- _SUPPLIED INFORMATION_
##########

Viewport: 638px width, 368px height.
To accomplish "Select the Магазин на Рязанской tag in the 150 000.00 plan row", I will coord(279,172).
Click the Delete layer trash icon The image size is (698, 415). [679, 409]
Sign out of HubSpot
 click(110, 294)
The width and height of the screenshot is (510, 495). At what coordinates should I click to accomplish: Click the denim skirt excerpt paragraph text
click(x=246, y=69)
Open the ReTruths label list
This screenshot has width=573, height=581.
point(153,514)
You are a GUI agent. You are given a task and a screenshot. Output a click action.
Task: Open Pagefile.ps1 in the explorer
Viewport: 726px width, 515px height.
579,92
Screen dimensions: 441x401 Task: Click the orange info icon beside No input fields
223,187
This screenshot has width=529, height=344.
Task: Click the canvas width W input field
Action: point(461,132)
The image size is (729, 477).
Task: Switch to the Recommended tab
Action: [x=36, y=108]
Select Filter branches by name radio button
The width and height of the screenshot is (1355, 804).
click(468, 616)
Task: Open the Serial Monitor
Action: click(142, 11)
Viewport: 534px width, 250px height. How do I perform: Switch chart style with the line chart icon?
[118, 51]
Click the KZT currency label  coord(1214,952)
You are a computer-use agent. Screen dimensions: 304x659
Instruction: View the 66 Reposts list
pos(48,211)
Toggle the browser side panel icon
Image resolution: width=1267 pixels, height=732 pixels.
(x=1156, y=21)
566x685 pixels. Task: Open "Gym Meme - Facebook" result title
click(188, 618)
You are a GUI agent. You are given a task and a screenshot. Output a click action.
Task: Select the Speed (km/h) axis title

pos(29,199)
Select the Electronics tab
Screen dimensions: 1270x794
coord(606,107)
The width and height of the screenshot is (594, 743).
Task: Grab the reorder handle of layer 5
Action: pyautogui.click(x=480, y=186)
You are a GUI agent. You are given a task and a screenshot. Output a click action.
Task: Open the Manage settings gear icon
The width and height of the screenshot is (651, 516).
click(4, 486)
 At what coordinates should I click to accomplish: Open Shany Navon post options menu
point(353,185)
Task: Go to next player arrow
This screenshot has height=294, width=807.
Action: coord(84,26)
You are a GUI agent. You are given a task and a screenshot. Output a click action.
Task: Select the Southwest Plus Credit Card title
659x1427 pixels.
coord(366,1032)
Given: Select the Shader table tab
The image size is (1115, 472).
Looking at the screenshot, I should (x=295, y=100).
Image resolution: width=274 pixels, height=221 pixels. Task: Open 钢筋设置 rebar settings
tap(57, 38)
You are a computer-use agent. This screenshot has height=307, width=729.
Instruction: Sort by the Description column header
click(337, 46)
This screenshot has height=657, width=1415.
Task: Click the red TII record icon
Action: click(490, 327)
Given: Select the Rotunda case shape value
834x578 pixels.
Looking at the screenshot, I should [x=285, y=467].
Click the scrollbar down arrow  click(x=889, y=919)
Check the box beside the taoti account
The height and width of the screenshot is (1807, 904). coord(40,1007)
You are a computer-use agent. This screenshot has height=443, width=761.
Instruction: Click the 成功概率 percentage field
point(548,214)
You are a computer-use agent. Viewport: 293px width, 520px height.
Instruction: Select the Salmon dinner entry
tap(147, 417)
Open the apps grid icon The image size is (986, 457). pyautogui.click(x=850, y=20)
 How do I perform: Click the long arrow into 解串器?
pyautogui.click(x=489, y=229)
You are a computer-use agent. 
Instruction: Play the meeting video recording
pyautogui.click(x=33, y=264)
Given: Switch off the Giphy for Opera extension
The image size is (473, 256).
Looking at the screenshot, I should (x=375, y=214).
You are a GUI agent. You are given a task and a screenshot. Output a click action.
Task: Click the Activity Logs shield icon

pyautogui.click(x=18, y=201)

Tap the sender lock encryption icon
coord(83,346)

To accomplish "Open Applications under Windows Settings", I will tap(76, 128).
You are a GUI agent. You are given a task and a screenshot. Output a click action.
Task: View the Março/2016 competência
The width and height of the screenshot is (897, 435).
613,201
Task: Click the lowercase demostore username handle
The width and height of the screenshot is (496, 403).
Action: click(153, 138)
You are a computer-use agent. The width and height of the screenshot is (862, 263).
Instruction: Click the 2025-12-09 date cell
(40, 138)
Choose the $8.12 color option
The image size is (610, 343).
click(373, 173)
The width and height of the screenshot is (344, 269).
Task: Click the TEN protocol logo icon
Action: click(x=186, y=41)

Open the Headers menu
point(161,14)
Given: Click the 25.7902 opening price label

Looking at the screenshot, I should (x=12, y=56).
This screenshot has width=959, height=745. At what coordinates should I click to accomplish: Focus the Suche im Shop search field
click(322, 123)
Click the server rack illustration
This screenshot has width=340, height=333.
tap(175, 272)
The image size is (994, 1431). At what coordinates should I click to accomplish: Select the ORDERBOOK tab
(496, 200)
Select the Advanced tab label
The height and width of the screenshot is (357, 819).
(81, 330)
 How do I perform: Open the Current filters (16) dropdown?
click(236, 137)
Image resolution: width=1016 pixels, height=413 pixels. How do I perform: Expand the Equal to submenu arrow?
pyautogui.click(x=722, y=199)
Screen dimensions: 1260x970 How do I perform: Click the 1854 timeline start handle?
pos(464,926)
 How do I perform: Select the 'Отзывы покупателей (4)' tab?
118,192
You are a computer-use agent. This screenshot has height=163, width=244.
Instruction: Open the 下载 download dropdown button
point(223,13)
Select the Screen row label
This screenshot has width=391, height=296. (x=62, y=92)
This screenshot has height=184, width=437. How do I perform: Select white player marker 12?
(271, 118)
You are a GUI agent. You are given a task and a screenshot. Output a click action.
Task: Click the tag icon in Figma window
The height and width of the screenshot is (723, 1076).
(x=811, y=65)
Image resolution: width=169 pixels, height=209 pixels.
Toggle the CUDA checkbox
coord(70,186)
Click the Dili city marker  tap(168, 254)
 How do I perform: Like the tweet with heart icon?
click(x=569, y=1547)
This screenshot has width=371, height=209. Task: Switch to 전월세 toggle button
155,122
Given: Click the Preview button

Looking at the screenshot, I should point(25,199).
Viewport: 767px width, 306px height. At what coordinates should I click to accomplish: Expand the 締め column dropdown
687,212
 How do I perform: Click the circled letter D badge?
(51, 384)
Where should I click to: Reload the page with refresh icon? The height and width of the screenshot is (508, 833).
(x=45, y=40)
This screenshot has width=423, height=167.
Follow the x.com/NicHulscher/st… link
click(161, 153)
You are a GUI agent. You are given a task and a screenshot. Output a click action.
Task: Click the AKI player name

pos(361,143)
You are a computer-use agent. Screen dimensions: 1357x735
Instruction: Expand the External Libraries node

##########

- _YOUR GOAL_
Write the data out again. Match it word for word.

- _RESULT FOR THIS EXERCISE_
Viewport: 638px width, 368px height.
To accomplish "Select the Магазин на Рязанской tag in the 150 000.00 plan row", I will coord(279,172).
Click the Delete layer trash icon The image size is (698, 415). [679, 409]
Sign out of HubSpot
 click(110, 294)
The width and height of the screenshot is (510, 495). At what coordinates should I click to accomplish: Click the denim skirt excerpt paragraph text
click(x=246, y=69)
Open the ReTruths label list
This screenshot has width=573, height=581.
point(153,514)
You are a GUI agent. You are given a task and a screenshot. Output a click action.
Task: Open Pagefile.ps1 in the explorer
Viewport: 726px width, 515px height.
579,92
Screen dimensions: 441x401 Task: Click the orange info icon beside No input fields
223,187
This screenshot has width=529, height=344.
Task: Click the canvas width W input field
Action: point(461,132)
The image size is (729, 477).
Task: Switch to the Recommended tab
Action: [x=36, y=108]
Select Filter branches by name radio button
The width and height of the screenshot is (1355, 804).
click(468, 616)
Task: Open the Serial Monitor
Action: click(142, 11)
Viewport: 534px width, 250px height. How do I perform: Switch chart style with the line chart icon?
[118, 51]
Click the KZT currency label  coord(1214,952)
You are a computer-use agent. Screen dimensions: 304x659
Instruction: View the 66 Reposts list
pos(48,211)
Toggle the browser side panel icon
Image resolution: width=1267 pixels, height=732 pixels.
(x=1156, y=21)
566x685 pixels. Task: Open "Gym Meme - Facebook" result title
click(188, 618)
You are a GUI agent. You are given a task and a screenshot. Output a click action.
Task: Select the Speed (km/h) axis title

pos(29,199)
Select the Electronics tab
Screen dimensions: 1270x794
coord(606,107)
The width and height of the screenshot is (594, 743).
Task: Grab the reorder handle of layer 5
Action: pyautogui.click(x=480, y=186)
You are a GUI agent. You are given a task and a screenshot. Output a click action.
Task: Open the Manage settings gear icon
The width and height of the screenshot is (651, 516).
click(4, 486)
 At what coordinates should I click to accomplish: Open Shany Navon post options menu
point(353,185)
Task: Go to next player arrow
This screenshot has height=294, width=807.
Action: coord(84,26)
You are a GUI agent. You are given a task and a screenshot. Output a click action.
Task: Select the Southwest Plus Credit Card title
659x1427 pixels.
coord(366,1032)
Given: Select the Shader table tab
The image size is (1115, 472).
Looking at the screenshot, I should (x=295, y=100).
Image resolution: width=274 pixels, height=221 pixels. Task: Open 钢筋设置 rebar settings
tap(57, 38)
You are a computer-use agent. This screenshot has height=307, width=729.
Instruction: Sort by the Description column header
click(337, 46)
This screenshot has height=657, width=1415.
Task: Click the red TII record icon
Action: click(490, 327)
Given: Select the Rotunda case shape value
834x578 pixels.
Looking at the screenshot, I should [x=285, y=467].
Click the scrollbar down arrow  click(x=889, y=919)
Check the box beside the taoti account
The height and width of the screenshot is (1807, 904). coord(40,1007)
You are a computer-use agent. This screenshot has height=443, width=761.
Instruction: Click the 成功概率 percentage field
point(548,214)
You are a computer-use agent. Viewport: 293px width, 520px height.
Instruction: Select the Salmon dinner entry
tap(147, 417)
Open the apps grid icon The image size is (986, 457). pyautogui.click(x=850, y=20)
 How do I perform: Click the long arrow into 解串器?
pyautogui.click(x=489, y=229)
You are a computer-use agent. 
Instruction: Play the meeting video recording
pyautogui.click(x=33, y=264)
Given: Switch off the Giphy for Opera extension
The image size is (473, 256).
Looking at the screenshot, I should (x=375, y=214).
You are a GUI agent. You are given a task and a screenshot. Output a click action.
Task: Click the Activity Logs shield icon

pyautogui.click(x=18, y=201)

Tap the sender lock encryption icon
coord(83,346)

To accomplish "Open Applications under Windows Settings", I will tap(76, 128).
You are a GUI agent. You are given a task and a screenshot. Output a click action.
Task: View the Março/2016 competência
The width and height of the screenshot is (897, 435).
613,201
Task: Click the lowercase demostore username handle
The width and height of the screenshot is (496, 403).
Action: click(153, 138)
You are a computer-use agent. The width and height of the screenshot is (862, 263).
Instruction: Click the 2025-12-09 date cell
(40, 138)
Choose the $8.12 color option
The image size is (610, 343).
click(373, 173)
The width and height of the screenshot is (344, 269).
Task: Click the TEN protocol logo icon
Action: click(x=186, y=41)

Open the Headers menu
point(161,14)
Given: Click the 25.7902 opening price label

Looking at the screenshot, I should (x=12, y=56).
This screenshot has width=959, height=745. At what coordinates should I click to accomplish: Focus the Suche im Shop search field
click(322, 123)
Click the server rack illustration
This screenshot has width=340, height=333.
tap(175, 272)
The image size is (994, 1431). At what coordinates should I click to accomplish: Select the ORDERBOOK tab
(496, 200)
Select the Advanced tab label
The height and width of the screenshot is (357, 819).
(81, 330)
 How do I perform: Open the Current filters (16) dropdown?
click(236, 137)
Image resolution: width=1016 pixels, height=413 pixels. How do I perform: Expand the Equal to submenu arrow?
pyautogui.click(x=722, y=199)
Screen dimensions: 1260x970 How do I perform: Click the 1854 timeline start handle?
pos(464,926)
 How do I perform: Select the 'Отзывы покупателей (4)' tab?
118,192
You are a computer-use agent. This screenshot has height=163, width=244.
Instruction: Open the 下载 download dropdown button
point(223,13)
Select the Screen row label
This screenshot has width=391, height=296. (x=62, y=92)
This screenshot has height=184, width=437. How do I perform: Select white player marker 12?
(271, 118)
You are a GUI agent. You are given a task and a screenshot. Output a click action.
Task: Click the tag icon in Figma window
The height and width of the screenshot is (723, 1076).
(x=811, y=65)
Image resolution: width=169 pixels, height=209 pixels.
Toggle the CUDA checkbox
coord(70,186)
Click the Dili city marker  tap(168, 254)
 How do I perform: Like the tweet with heart icon?
click(x=569, y=1547)
This screenshot has width=371, height=209. Task: Switch to 전월세 toggle button
155,122
Given: Click the Preview button

Looking at the screenshot, I should point(25,199).
Viewport: 767px width, 306px height. At what coordinates should I click to accomplish: Expand the 締め column dropdown
687,212
 How do I perform: Click the circled letter D badge?
(51, 384)
Where should I click to: Reload the page with refresh icon? The height and width of the screenshot is (508, 833).
(x=45, y=40)
This screenshot has width=423, height=167.
Follow the x.com/NicHulscher/st… link
click(161, 153)
You are a GUI agent. You are given a task and a screenshot. Output a click action.
Task: Click the AKI player name

pos(361,143)
You are a computer-use agent. Screen dimensions: 1357x735
Instruction: Expand the External Libraries node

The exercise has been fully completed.